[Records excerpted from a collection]
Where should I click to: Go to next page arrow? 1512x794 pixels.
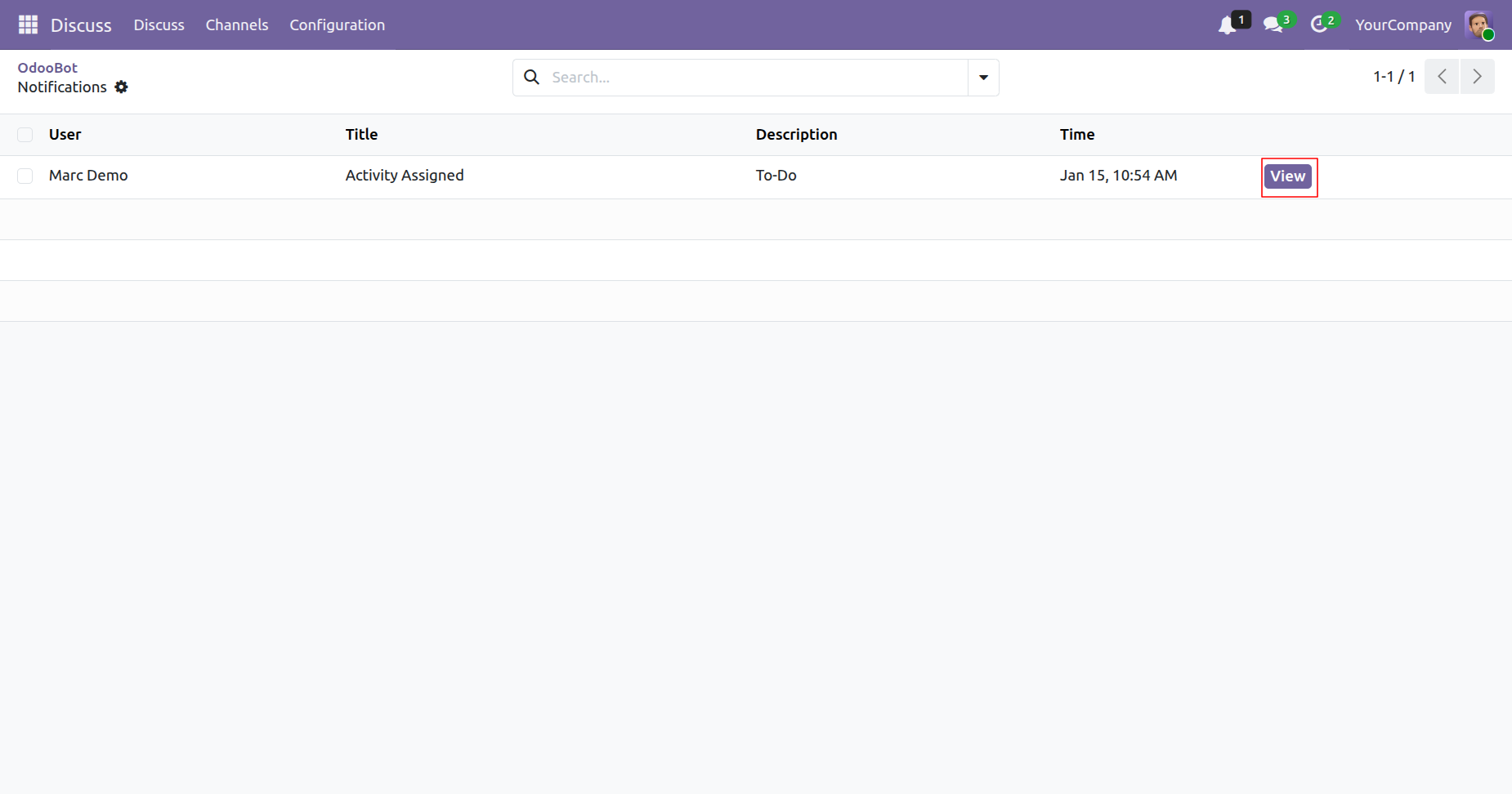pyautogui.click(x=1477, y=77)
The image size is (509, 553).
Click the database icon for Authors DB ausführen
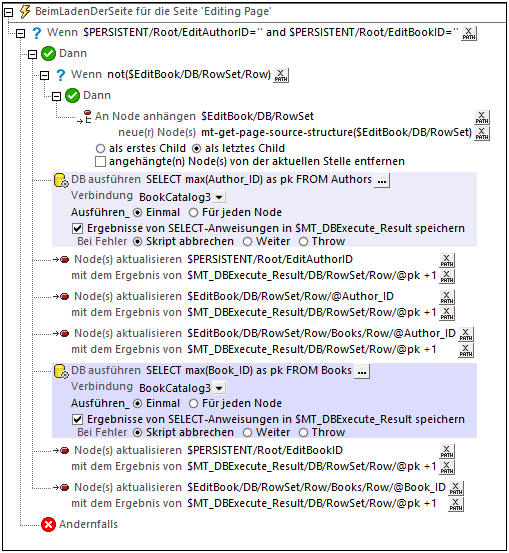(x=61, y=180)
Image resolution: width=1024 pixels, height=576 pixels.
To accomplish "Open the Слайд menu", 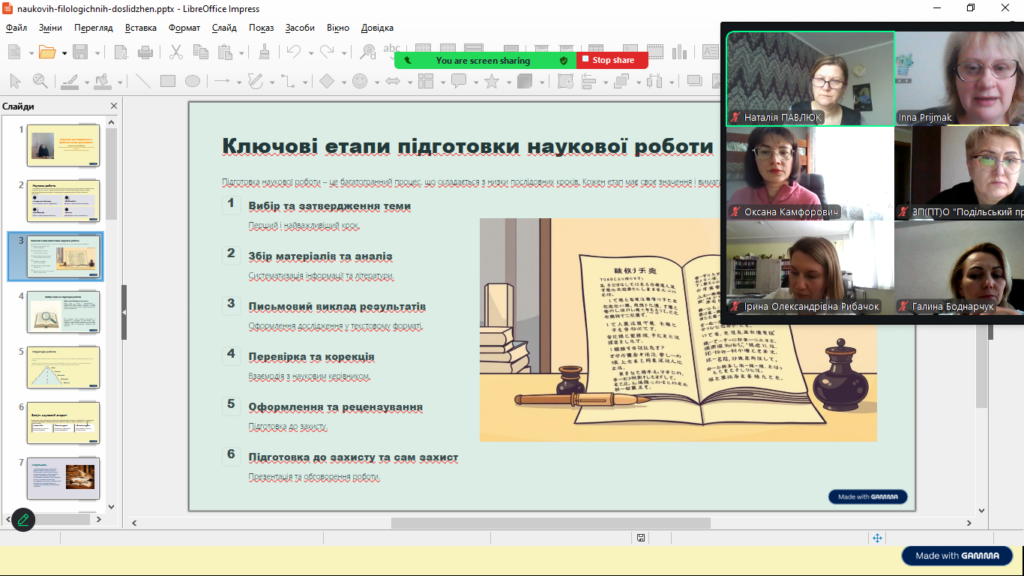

---

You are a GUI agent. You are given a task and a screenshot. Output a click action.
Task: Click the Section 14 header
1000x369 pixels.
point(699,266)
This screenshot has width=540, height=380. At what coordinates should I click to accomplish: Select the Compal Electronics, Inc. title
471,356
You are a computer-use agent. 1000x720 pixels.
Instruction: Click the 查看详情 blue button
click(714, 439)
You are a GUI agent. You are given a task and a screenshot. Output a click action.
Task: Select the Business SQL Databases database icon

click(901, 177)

---

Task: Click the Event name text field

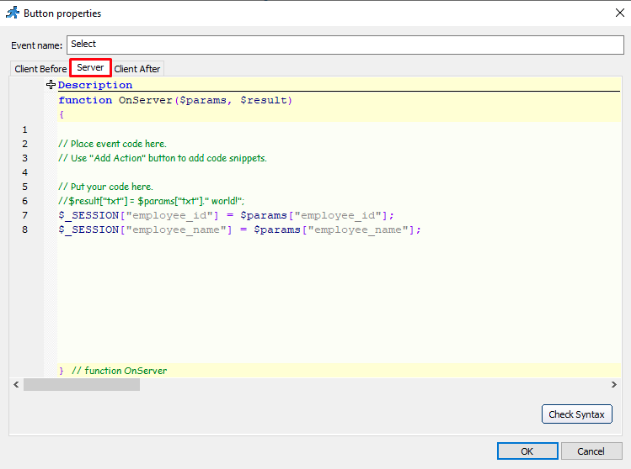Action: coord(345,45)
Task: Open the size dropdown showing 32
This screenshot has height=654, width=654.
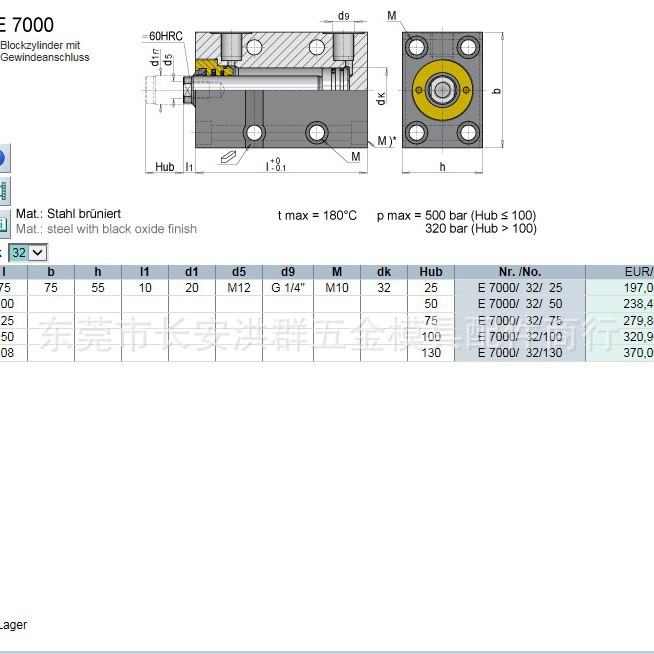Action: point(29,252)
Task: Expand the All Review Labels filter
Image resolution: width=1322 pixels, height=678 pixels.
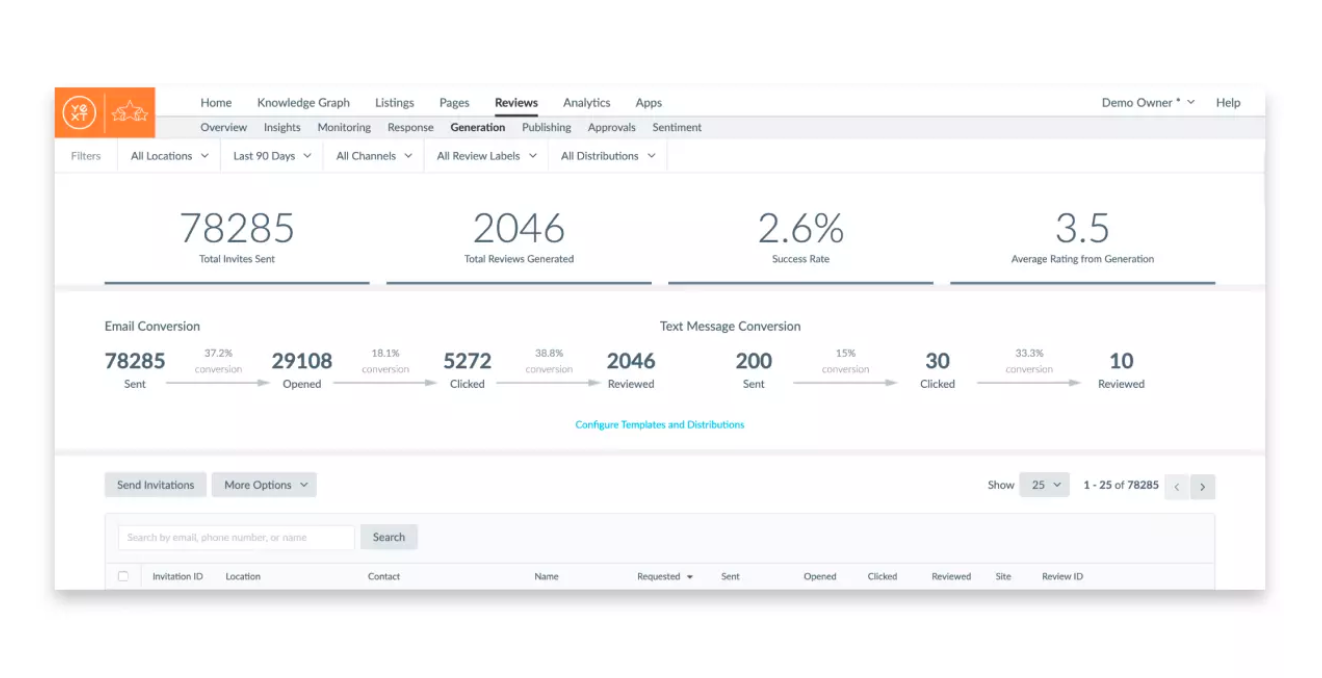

● **Work to complete**
Using the records above, print exactly the lines between the ones containing "Task: Click the Event name text field" and "Image resolution: width=1322", inclusive, and nothing else; no pictures.

● **Output below**
Task: Click the Event name text field

Action: coord(345,45)
Task: Open the size dropdown showing 32
This screenshot has height=654, width=654.
Action: point(29,252)
Task: Expand the All Review Labels filter
Image resolution: width=1322 pixels, height=678 pixels.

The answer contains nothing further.